Percussionista acompanhou cantora por oito anos em shows e CDs

Lanlan estréia carreira solo "com" Cássia Eller

DA REPORTAGEM LOCAL

Elaine Silva Moreira começou a ser notada na MPB como a frenética percussionista baiana na cozinha dos shows de Cássia Eller. Parceira fiel nos últimos oito anos de vida da cantora, estava com Cássia quando ela sofreu a parada cardiorrespiratória que acabou por matá-la, no final de 2001.
Num primeiro momento, segurou o tranco da fase policial que se seguiu e caiu em abatimento.
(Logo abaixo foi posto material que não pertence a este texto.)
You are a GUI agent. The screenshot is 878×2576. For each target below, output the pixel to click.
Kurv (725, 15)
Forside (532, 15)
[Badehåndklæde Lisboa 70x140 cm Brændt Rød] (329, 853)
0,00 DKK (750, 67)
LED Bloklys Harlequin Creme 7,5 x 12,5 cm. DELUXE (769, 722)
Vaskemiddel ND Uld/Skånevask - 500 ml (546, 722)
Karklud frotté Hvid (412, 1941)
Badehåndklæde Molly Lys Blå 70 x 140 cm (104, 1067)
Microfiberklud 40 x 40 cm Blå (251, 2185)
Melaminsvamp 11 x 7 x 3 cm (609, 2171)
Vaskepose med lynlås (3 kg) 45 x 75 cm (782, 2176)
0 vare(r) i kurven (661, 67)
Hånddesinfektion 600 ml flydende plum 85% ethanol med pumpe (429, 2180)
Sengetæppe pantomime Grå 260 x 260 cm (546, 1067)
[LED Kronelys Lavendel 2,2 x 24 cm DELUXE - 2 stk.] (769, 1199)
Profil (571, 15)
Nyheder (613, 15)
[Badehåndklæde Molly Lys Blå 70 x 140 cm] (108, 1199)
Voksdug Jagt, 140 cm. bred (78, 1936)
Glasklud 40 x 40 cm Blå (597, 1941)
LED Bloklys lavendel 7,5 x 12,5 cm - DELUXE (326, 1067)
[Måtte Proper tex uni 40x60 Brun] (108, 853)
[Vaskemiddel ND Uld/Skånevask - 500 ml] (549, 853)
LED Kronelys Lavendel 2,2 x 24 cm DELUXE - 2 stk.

Perdeu "toda a graça de fazer música", por causa da "perda patética". Ninguém supunha que um dos resultados de tal epopéia fosse ser a estréia como cantora solo, que acontece agora. O CD sai pela gravadora independente baiana Maianga, e se chama "Com Ela".
Ninguém supunha, exceto a própria Lanlan, hoje com 34 anos. No final dos anos 80, quando participou do grupo baiano de rock Rabo de Saia como baterista e backing vocal, já se iniciou como compositora.
"Amor Destrambelhado" foi seu primeiro rock, que Cássia recuperaria em 1998 e que Lanlan regrava agora em companhia de Márcio Mello, ex-companheiro de Rabo de Saia.
Seguiu compondo e pensando numa carreira solo nas horas vagas do trabalho como percussionista de Elba Ramalho, Tim Maia, Carlinhos Brown, Marisa Monte, Kid Abelha e outros, principalmente Cássia Eller.
"Compunha, mas morria de vergonha de mostrar. Morria, não, morro até hoje", diz, lamentando nunca ter tido coragem de pegar o violão e cantar suas músicas para Cássia Eller.
A tragédia pode ter acelerado sua história particular ("Só consigo compor quando estou muito triste, por causa de afeto, perda"), mas não foi a motivadora principal, ela afirma.
Em 1999, Lanlan fez seu primeiro show como líder da banda Os Elaines (que a acompanha até hoje, em "Com Ela"), em Salvador. Cássia não pôde ir, mas assistiu ao vídeo depois.
Consumada a perda da parceira, diz que se surpreendeu ao se ver conseguindo voltar à vida devagarinho. Menos de dois anos depois debuta num disco repleto de referências explícitas e implícitas a Cássia. Ao menos duas canções, "Com Ela" e "Broto", são assumidamente feitas para Cássia, após sua morte.
"O meu amor é você/ não passa, não/ não me conformo com isso", canta na balada blue inconformada "Broto". Lanlan procura honrar o avanço que Cássia propiciou ao Brasil com sua postura direta em relação à sexualidade. Diz que já se apaixonou por homens e por mulheres, e que não trata sexualidade como problema.
"Minhas letras são todas com "ela", "ela", "ela", está na cara. Vamos ser verdadeiros, porque o mundo está pegando fogo", proclama.
Apesar de acusar distorções no modo como a mídia tratou o caso, hoje comemora a serenidade que se estabeleceu mais adiante, pelo apoio da população e pelo que ela chama de uma revolução silenciosa iniciada por Cássia.
"A conquista da guarda do filho por sua companheira Eugênia me tranquilizou, isso foi muito importante para o Brasil. Pena que o preço foi muito alto, a morte dela", comemora/lamenta.
Se há tanta tristeza em volta, ainda assim Lanlan concebeu o disco "Com Ela" como um disco para cima, roqueiro, mas rico em referências a reggae, ska, percussão baiana, brisa espanhola.
Assimila a cultura de alegria da axé music, da Bahia de que se afastou há 14 anos. Celebra a "pioneira" Sara Jane, para ela uma das maiores intérpretes que a Bahia já teve. Mas diz que como cantora quer estar mais para Cássia Eller e Jussara Silveira que para as intérpretes baianas que "exageram".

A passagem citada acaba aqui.